**Excerpt**

____

# Just a few FP's



## skiprat (May 25, 2008)

Hi.
Back to kits at the moment, so I thought I'd try a few fountain pens for a change.
First is a Chilli Pepper ( By PR Princess )on a Jr Statesman. I don't normally wear a respirator so my nose soon told me what this was made of!!! This one is my favourite of these 3.







Next is another nice resin from PR Princess on a Jr Gent. 








Finally, an El Grande with Green Abalone. I'm pretty sure DC Bluesman gave me this kit. 








Comments and criticism always welcome[8D]


----------



## Ligget (May 25, 2008)

Beautiful pens Steven, even your pictures are fantastic!

The Abolone is awesome, did you get that from Lou as well as the kit?

Great group of pens anyone would be proud to own!!!!![][][][]


----------



## DCBluesman (May 25, 2008)

Stunningly beautiful!  I didn't even know you could make a pen from components. [8D]


----------



## Jim15 (May 25, 2008)

Great looking pens. really like the red pepper one.


----------



## toolcrazy (May 25, 2008)

All are very gorgeous


----------



## desertyellow (May 25, 2008)

The red pepper pen is "HOT STUFF"
kit or no kit these pens are fine examples and a credit to their maker.
As always a pleasure to peruse your creations.

Tony,
Las Vegas


----------



## workinforwood (May 25, 2008)

Great looking pens for sure...I agree that the peppers are way hot!


----------



## stevebuk (May 25, 2008)

beautiful work skippy, why didn't we see any of your lovely pens at the get together then, you will have to rectify that at the next one.


----------



## skiprat (May 25, 2008)

Thanks!!

Mark, yes Lou gave me the blank with the kit. I don't know where he got it from, but I think AS and Berea keep them though.
I was a bit worried with it at first. It appeared very soft and you could easily scratch the surface with your fingernail. But it turned just fine and was obviously hard inside.


----------



## drayman (May 25, 2008)

exceptional steven, but then again i do expect such stunning work from you.


----------



## Texatdurango (May 25, 2008)

Wow, Didn't know a trip to the states would have such an impact on a fella.  Skiprat doing kits?  I'll bet that was a steep learning curve!

Looking good!

Just curious Skip, do you use mueseum wax to hold your pens up from the table?


----------



## skiprat (May 25, 2008)

____

**Material**
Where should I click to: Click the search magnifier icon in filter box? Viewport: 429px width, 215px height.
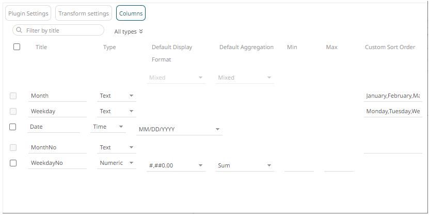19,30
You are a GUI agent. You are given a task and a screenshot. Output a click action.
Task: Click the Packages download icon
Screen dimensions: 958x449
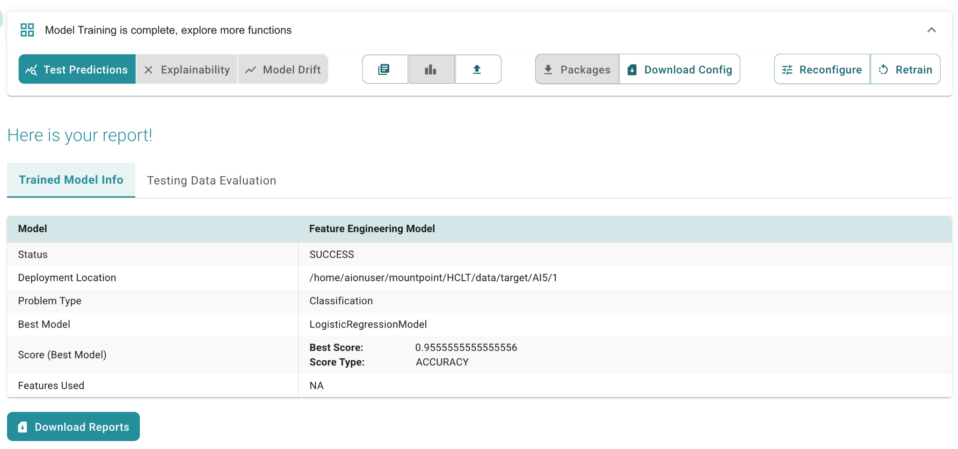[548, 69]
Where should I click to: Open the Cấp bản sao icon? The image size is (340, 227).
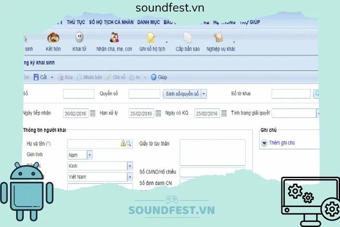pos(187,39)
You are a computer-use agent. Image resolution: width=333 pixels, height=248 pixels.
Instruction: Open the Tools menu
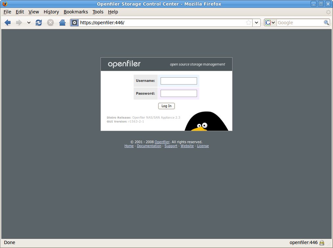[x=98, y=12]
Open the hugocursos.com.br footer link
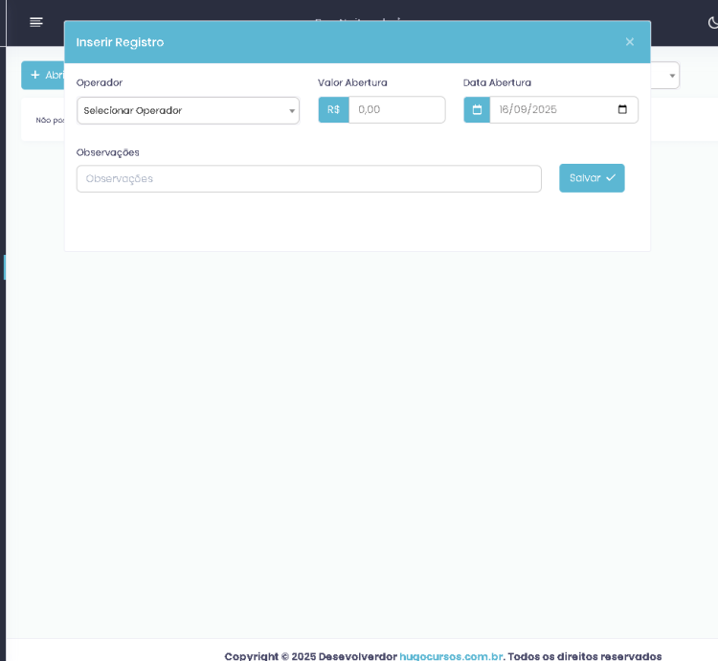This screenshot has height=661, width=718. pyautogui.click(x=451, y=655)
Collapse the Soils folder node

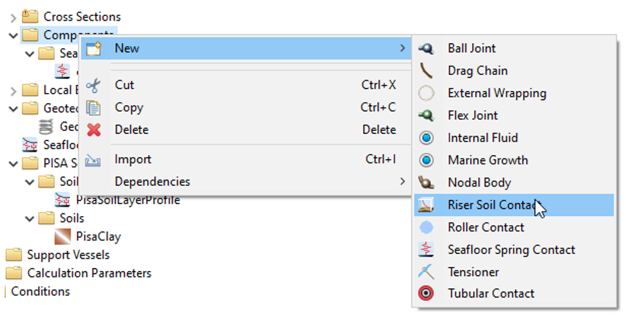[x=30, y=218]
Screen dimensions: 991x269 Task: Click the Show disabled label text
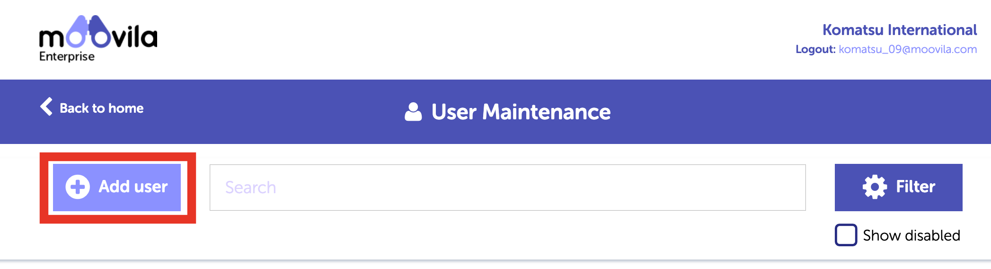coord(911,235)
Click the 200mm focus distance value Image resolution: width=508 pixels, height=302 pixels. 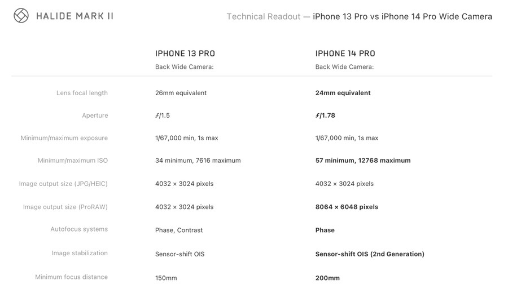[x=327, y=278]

____

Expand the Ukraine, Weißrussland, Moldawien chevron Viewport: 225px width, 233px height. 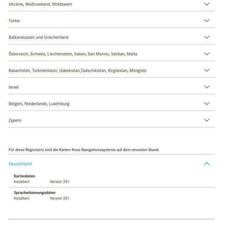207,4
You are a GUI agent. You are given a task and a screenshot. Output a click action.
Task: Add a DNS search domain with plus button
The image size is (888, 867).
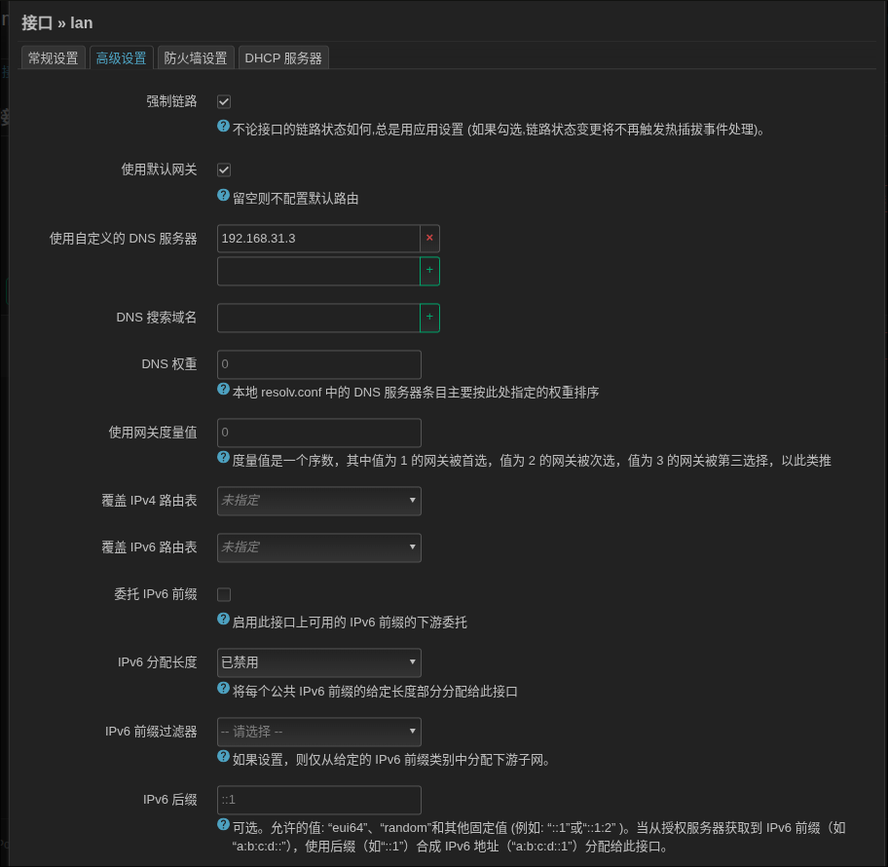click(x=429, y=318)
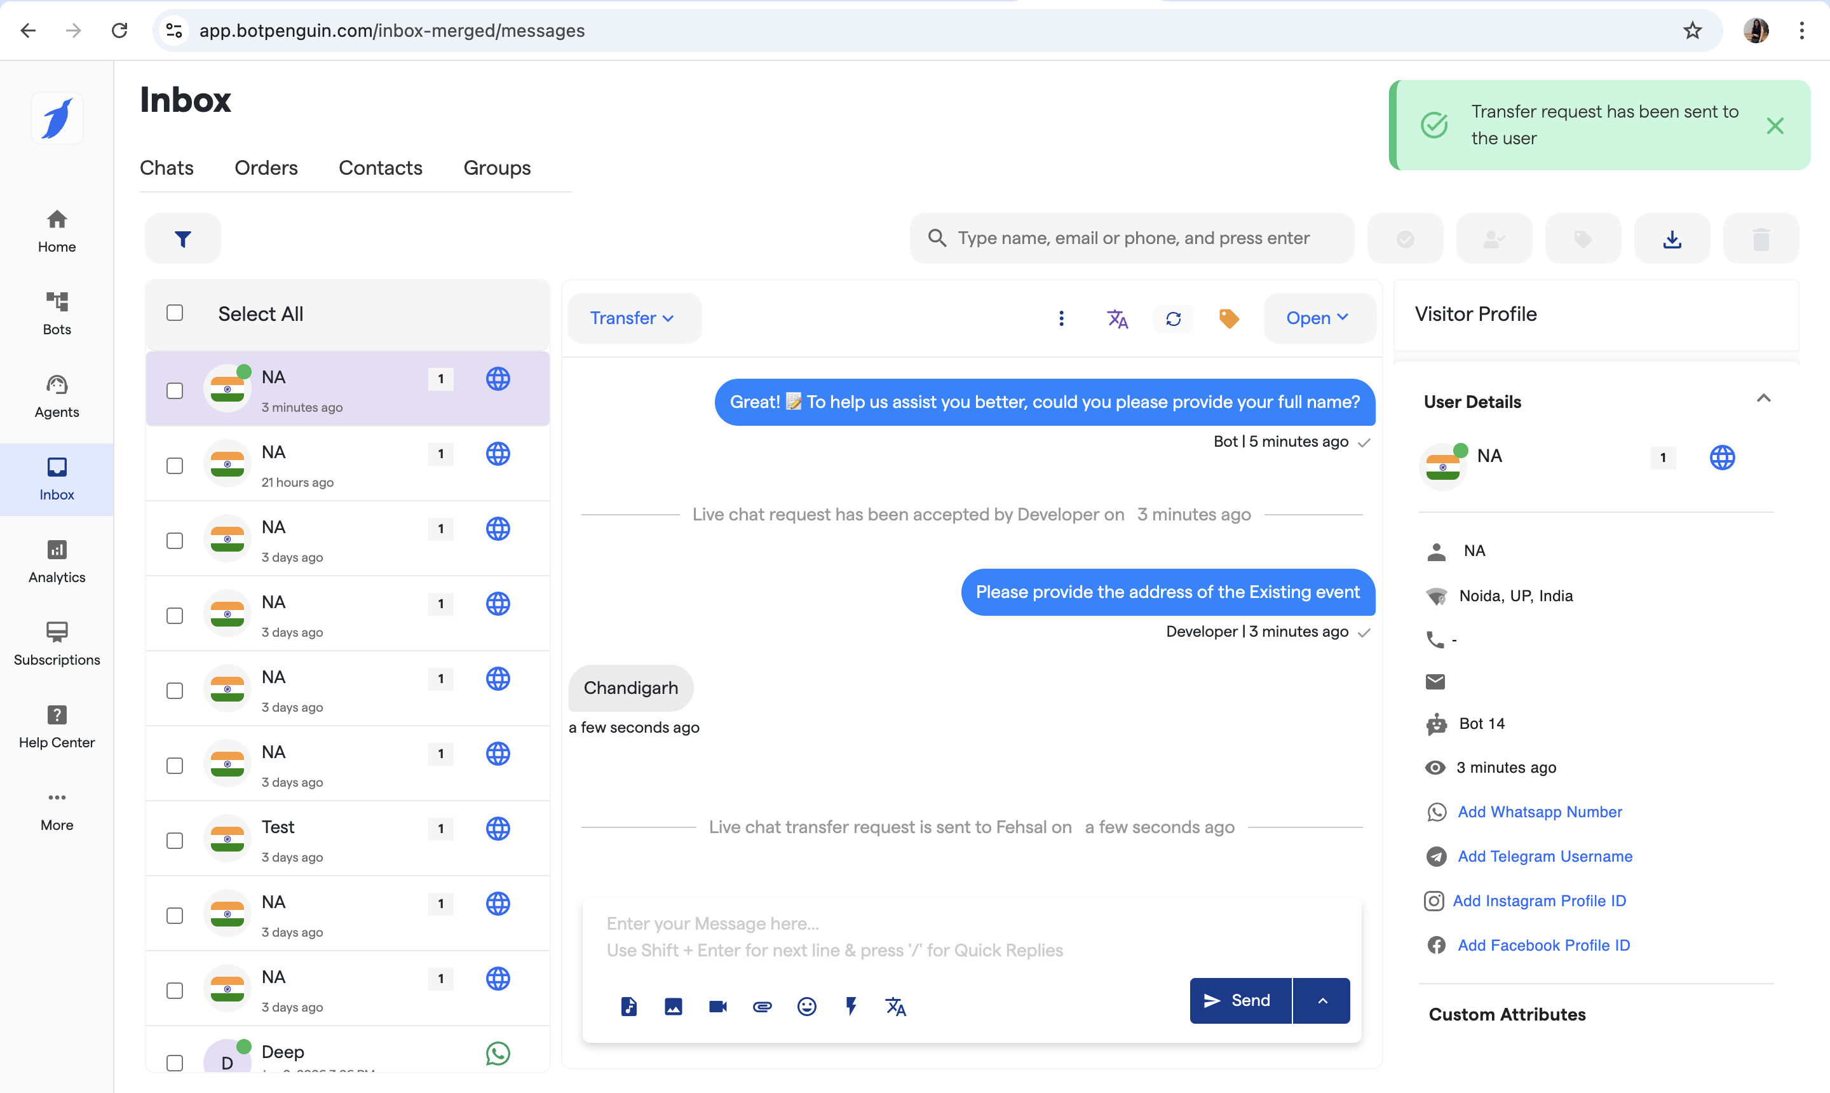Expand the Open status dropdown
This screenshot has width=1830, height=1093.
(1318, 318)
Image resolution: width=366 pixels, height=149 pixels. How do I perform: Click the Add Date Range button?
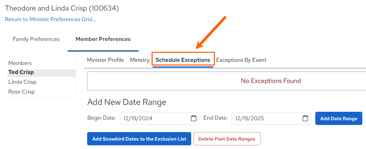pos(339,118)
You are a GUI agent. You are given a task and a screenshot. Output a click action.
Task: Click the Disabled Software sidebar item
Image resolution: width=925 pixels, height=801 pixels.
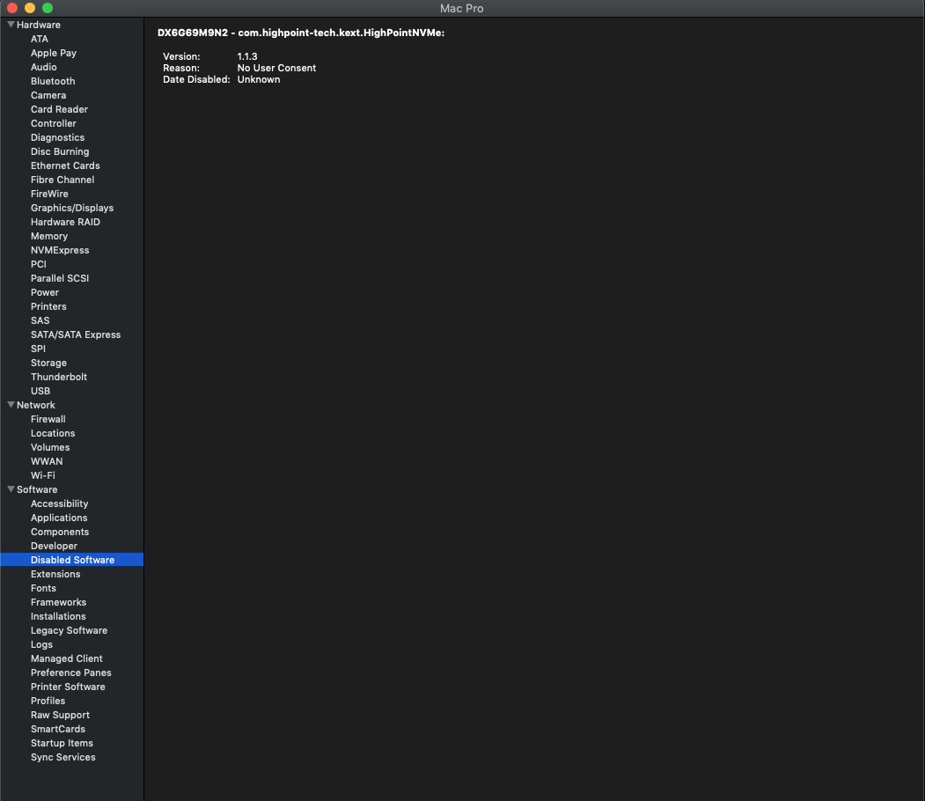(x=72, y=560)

____

**Tasks to complete**
• a. Answer these questions about the pen forum thread, one per line:
(i) On which kit is the Chilli Pepper pen made?
(ii) Which kit was paired with the Green Abalone?
(iii) How did the abalone blank's surface seem to skiprat at first?
• b. Reproduce the part of the pen forum thread between "## Ligget (May" and "DCBluesman (May 25, 2008)", inclusive.
• c. Go on with the pen forum thread from the point where it stops.

**Results in order**
• a.
(i) A Jr Statesman.
(ii) An El Grande.
(iii) It looked very soft, and a fingernail could easily scratch it.

• b.
## Ligget (May 25, 2008)

Beautiful pens Steven, even your pictures are fantastic!

The Abolone is awesome, did you get that from Lou as well as the kit?

Great group of pens anyone would be proud to own!!!!![][][][]


----------



## DCBluesman (May 25, 2008)

• c.
> _Originally posted by Texatdurango_
> 
> Wow, Didn't know a trip to the states would have such an impact on a fella.  Skiprat doing kits?  I'll bet that was a steep learning curve!
> 
> ...



LOL!!!!  What some people won't tell you about non-kit pens is that the are often much easier to make. Especially if you are as tight as me and won't buy bushes[:I]

I don't know what mueseum wax is? Do you mean the round blobby thing?
Thats just left over Alumilite that was in the bottom of a cup. I put a round groove in it to hold pens. There is a tiny dot of 'Blue Tack' under the pens to stop them sliding off.


----------



## BRobbins629 (May 25, 2008)

They're beautiful, but I miss the stainless steel nuts.


----------



## Texatdurango (May 25, 2008)

> _Originally posted by skiprat_
> 
> ...I don't know what mueseum wax is? Do you mean the round blobby thing?
> Thats just left over Alumilite that was in the bottom of a cup. I put a round groove in it to hold pens. There is a tiny dot of 'Blue Tack' under the pens to stop them sliding off.


Here is what I was thinking of...http://www.sculpt.com/catalog_98/finishing/Museum_Putty.htm
Probably similar to "Blue Tack".

I've often thought of getting some but the only place I would use it was taking pen photos so it's not real high on my priority list.


----------



## ahoiberg (May 25, 2008)

> _Originally posted by DCBluesman_
> 
> Stunningly beautiful!  I didn't even know you could make a pen from components. [8D]



lou, my sentiments exactly! 

skip, those are great looking pens. good work as always.


----------



## gwilki (May 25, 2008)

Now I can actually say that I make some things that Skiprat does.  Beautiful pieces, Skip.


----------



## Dalecamino (May 25, 2008)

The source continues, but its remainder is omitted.